## The input
::::::
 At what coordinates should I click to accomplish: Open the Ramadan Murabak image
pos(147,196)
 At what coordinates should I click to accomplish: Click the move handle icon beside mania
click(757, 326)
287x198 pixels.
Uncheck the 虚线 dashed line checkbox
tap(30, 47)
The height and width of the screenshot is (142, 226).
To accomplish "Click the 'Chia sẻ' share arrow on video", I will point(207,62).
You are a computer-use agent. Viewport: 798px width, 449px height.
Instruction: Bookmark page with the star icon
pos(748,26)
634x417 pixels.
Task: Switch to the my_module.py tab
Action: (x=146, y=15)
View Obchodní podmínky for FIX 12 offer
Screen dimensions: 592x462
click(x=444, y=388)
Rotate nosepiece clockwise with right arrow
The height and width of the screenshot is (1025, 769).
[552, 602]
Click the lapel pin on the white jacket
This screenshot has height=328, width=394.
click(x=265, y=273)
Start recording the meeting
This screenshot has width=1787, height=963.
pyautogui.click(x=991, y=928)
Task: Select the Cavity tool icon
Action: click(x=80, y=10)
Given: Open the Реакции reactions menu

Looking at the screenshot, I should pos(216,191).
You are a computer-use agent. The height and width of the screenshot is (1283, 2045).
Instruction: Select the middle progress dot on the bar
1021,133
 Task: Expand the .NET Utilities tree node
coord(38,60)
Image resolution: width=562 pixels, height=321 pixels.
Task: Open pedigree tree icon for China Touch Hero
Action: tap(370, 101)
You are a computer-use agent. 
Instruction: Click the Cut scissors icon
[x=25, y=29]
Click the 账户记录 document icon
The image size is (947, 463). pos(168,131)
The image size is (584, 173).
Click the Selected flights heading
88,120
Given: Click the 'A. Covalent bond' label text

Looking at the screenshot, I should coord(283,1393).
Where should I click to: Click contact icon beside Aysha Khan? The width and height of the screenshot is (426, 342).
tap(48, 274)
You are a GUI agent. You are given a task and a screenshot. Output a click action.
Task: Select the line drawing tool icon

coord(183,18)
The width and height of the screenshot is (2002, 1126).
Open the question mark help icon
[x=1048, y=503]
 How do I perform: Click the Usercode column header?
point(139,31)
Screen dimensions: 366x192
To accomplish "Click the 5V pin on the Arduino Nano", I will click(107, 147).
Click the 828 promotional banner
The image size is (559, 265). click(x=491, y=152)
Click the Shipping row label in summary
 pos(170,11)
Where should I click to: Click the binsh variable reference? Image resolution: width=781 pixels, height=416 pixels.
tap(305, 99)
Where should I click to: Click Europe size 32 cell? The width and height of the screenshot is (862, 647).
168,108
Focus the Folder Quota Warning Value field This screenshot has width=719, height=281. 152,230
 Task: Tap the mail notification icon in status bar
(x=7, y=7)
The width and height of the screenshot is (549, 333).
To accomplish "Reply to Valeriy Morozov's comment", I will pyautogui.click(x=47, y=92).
::::::
## Written problem
Quote all of the material above word for word, changing nothing.

## Worked solution
 At what coordinates should I click to accomplish: Open the Ramadan Murabak image
pos(147,196)
 At what coordinates should I click to accomplish: Click the move handle icon beside mania
click(757, 326)
287x198 pixels.
Uncheck the 虚线 dashed line checkbox
tap(30, 47)
The height and width of the screenshot is (142, 226).
To accomplish "Click the 'Chia sẻ' share arrow on video", I will point(207,62).
You are a computer-use agent. Viewport: 798px width, 449px height.
Instruction: Bookmark page with the star icon
pos(748,26)
634x417 pixels.
Task: Switch to the my_module.py tab
Action: (x=146, y=15)
View Obchodní podmínky for FIX 12 offer
Screen dimensions: 592x462
click(x=444, y=388)
Rotate nosepiece clockwise with right arrow
The height and width of the screenshot is (1025, 769).
[552, 602]
Click the lapel pin on the white jacket
This screenshot has height=328, width=394.
click(x=265, y=273)
Start recording the meeting
This screenshot has width=1787, height=963.
pyautogui.click(x=991, y=928)
Task: Select the Cavity tool icon
Action: click(x=80, y=10)
Given: Open the Реакции reactions menu

Looking at the screenshot, I should pos(216,191).
You are a computer-use agent. The height and width of the screenshot is (1283, 2045).
Instruction: Select the middle progress dot on the bar
1021,133
 Task: Expand the .NET Utilities tree node
coord(38,60)
Image resolution: width=562 pixels, height=321 pixels.
Task: Open pedigree tree icon for China Touch Hero
Action: tap(370, 101)
You are a computer-use agent. 
Instruction: Click the Cut scissors icon
[x=25, y=29]
Click the 账户记录 document icon
The image size is (947, 463). pos(168,131)
The image size is (584, 173).
Click the Selected flights heading
88,120
Given: Click the 'A. Covalent bond' label text

Looking at the screenshot, I should coord(283,1393).
Where should I click to: Click contact icon beside Aysha Khan? The width and height of the screenshot is (426, 342).
tap(48, 274)
You are a GUI agent. You are given a task and a screenshot. Output a click action.
Task: Select the line drawing tool icon

coord(183,18)
The width and height of the screenshot is (2002, 1126).
Open the question mark help icon
[x=1048, y=503]
 How do I perform: Click the Usercode column header?
point(139,31)
Screen dimensions: 366x192
To accomplish "Click the 5V pin on the Arduino Nano", I will click(107, 147).
Click the 828 promotional banner
The image size is (559, 265). click(x=491, y=152)
Click the Shipping row label in summary
 pos(170,11)
Where should I click to: Click the binsh variable reference? Image resolution: width=781 pixels, height=416 pixels.
tap(305, 99)
Where should I click to: Click Europe size 32 cell? The width and height of the screenshot is (862, 647).
168,108
Focus the Folder Quota Warning Value field This screenshot has width=719, height=281. 152,230
 Task: Tap the mail notification icon in status bar
(x=7, y=7)
The width and height of the screenshot is (549, 333).
To accomplish "Reply to Valeriy Morozov's comment", I will pyautogui.click(x=47, y=92).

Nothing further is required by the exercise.